-- START OF Data to process --

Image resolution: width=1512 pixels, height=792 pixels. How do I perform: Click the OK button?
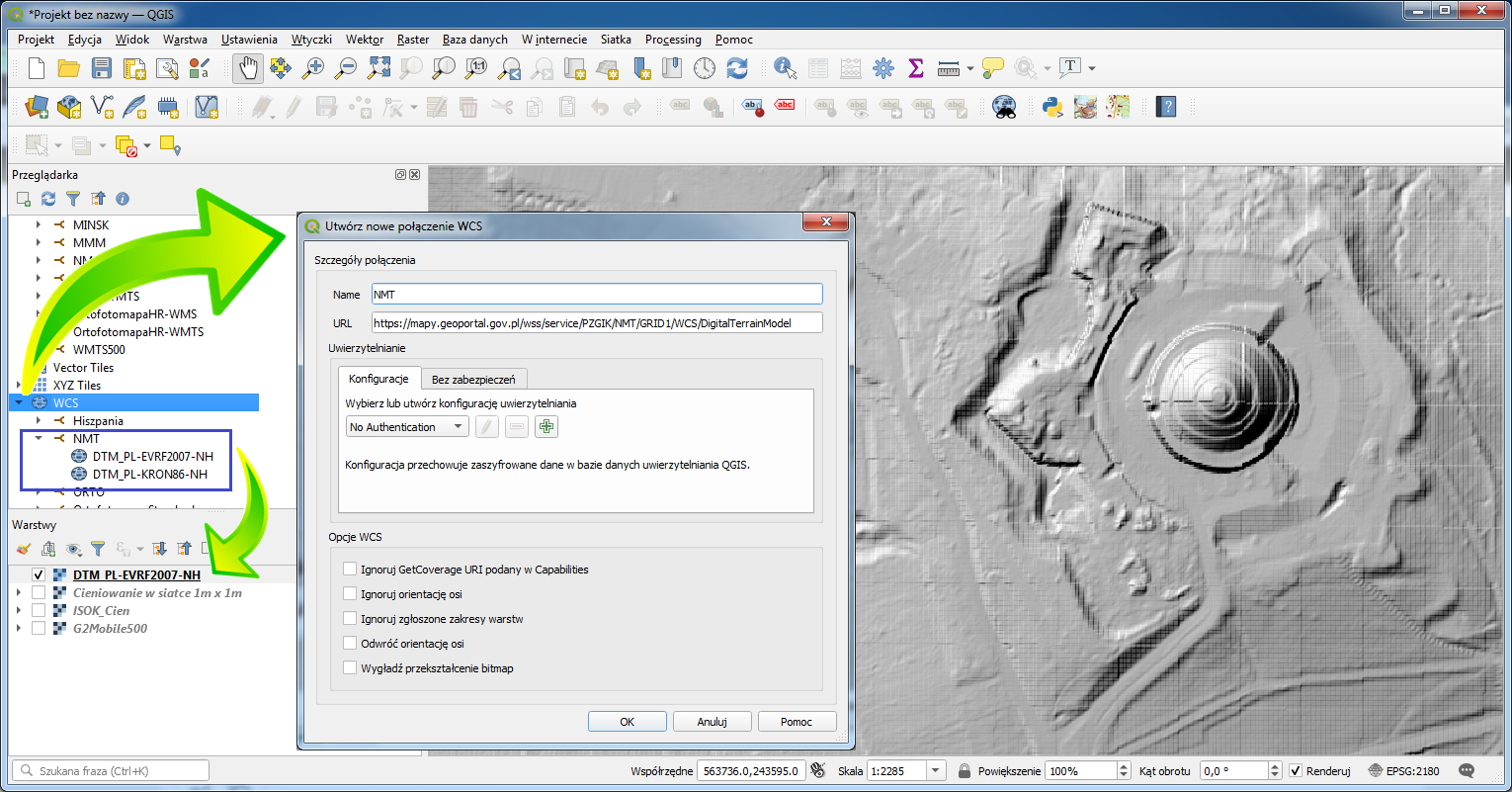[x=627, y=722]
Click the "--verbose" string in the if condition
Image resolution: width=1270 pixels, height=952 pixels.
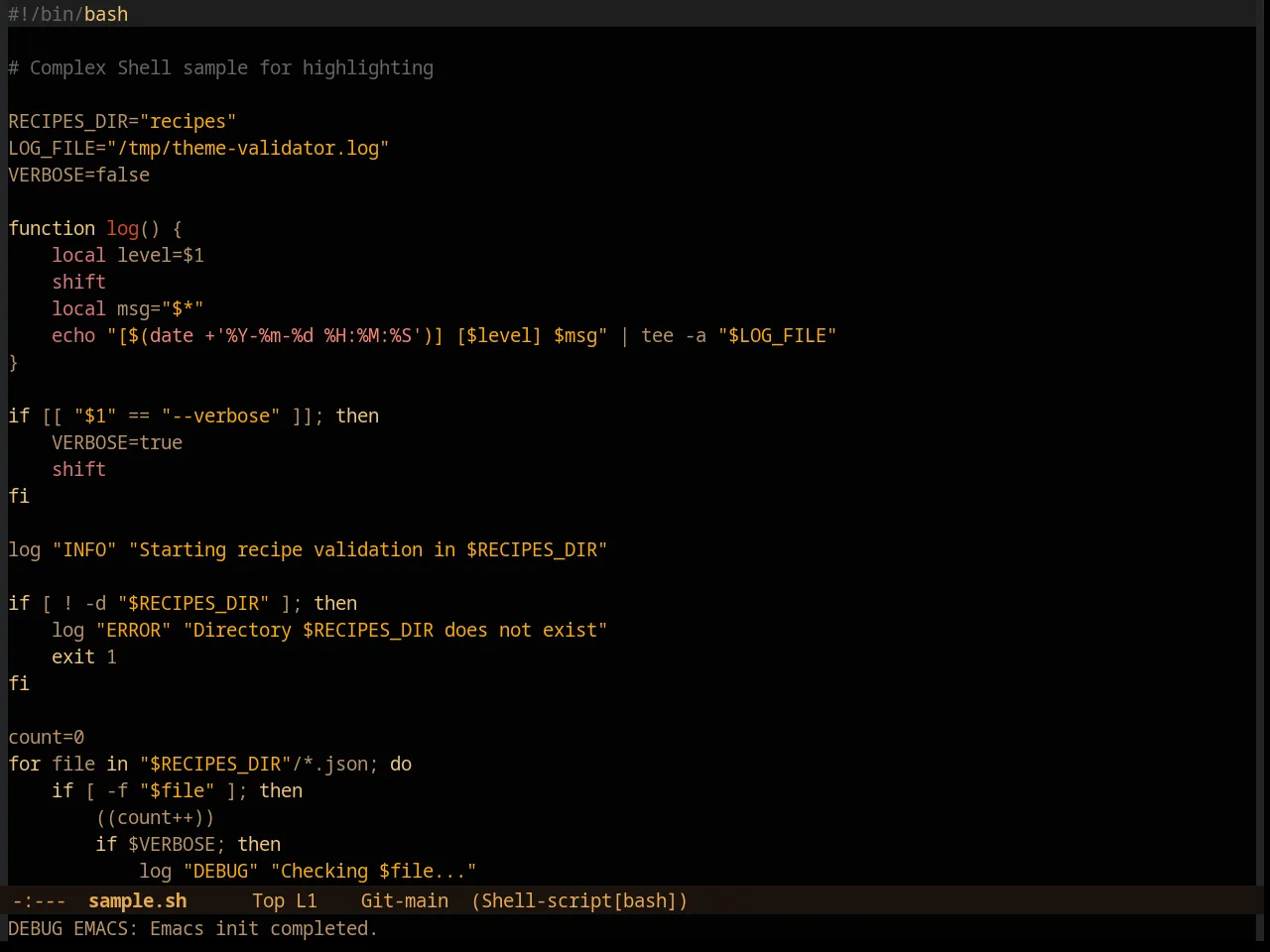(x=220, y=416)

-- END OF Data to process --

• **Set task**
Rescale the data above by repeating every line except the pictures, leaving all text unchanged. Multiply only the coordinate values in the answers by 0.3 and round them to whole numbers, with halves rounded up.

• **Output for this task**
Image resolution: width=1512 pixels, height=792 pixels. How do I perform: Click the OK button?
[x=188, y=217]
Click the "--verbose" string in the if condition
Image resolution: width=1270 pixels, height=952 pixels.
(x=66, y=125)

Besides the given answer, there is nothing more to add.